Exercise input —

========

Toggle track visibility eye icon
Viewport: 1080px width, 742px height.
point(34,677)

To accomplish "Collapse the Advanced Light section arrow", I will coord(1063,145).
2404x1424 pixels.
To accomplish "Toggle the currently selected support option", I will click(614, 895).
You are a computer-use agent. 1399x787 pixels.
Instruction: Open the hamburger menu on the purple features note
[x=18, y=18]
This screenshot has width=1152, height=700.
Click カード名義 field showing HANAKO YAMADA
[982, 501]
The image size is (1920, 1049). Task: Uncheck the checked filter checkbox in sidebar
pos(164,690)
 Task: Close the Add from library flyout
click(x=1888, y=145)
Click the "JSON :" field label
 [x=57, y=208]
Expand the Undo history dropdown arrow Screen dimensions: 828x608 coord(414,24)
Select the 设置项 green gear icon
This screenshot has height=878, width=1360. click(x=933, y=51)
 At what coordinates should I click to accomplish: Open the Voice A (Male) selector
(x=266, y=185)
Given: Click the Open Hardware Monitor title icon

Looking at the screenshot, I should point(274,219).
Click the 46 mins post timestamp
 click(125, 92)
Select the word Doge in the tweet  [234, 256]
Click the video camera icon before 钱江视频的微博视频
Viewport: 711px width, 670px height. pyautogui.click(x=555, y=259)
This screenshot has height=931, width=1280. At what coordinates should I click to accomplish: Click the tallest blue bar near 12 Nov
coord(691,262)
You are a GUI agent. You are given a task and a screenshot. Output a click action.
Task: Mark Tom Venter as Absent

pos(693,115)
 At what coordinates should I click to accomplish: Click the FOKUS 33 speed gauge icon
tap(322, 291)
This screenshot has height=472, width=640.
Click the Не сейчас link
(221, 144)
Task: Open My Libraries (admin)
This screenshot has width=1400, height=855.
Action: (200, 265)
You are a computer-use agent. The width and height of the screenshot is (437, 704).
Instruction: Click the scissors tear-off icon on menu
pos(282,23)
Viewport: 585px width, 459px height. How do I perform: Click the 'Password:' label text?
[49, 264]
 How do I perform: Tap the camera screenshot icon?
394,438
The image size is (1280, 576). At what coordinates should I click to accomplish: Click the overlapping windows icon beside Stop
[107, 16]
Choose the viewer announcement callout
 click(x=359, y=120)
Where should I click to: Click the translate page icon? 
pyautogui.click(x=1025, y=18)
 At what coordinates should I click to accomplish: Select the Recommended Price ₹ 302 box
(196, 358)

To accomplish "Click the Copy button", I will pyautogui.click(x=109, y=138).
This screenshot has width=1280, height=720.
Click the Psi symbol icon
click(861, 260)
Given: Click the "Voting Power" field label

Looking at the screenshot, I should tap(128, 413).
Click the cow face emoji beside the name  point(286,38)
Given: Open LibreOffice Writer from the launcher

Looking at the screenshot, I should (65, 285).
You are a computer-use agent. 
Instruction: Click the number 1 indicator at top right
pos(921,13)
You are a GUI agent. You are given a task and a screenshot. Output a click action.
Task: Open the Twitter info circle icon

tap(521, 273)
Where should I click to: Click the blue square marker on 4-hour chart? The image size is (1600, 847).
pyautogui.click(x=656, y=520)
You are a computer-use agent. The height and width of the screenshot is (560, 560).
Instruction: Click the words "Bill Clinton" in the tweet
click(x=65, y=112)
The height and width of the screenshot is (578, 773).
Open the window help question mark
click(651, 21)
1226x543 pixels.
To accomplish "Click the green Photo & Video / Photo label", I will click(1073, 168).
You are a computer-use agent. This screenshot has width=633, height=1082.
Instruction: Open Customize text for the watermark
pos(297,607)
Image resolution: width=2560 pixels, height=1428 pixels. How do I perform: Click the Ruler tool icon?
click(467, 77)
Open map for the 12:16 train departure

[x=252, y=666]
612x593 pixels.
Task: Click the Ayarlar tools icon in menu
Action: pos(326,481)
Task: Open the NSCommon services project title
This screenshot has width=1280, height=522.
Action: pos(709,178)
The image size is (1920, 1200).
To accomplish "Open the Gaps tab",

========

Work out how many lines of the material above contain "Toggle", then write that number alone.

Finished task — 2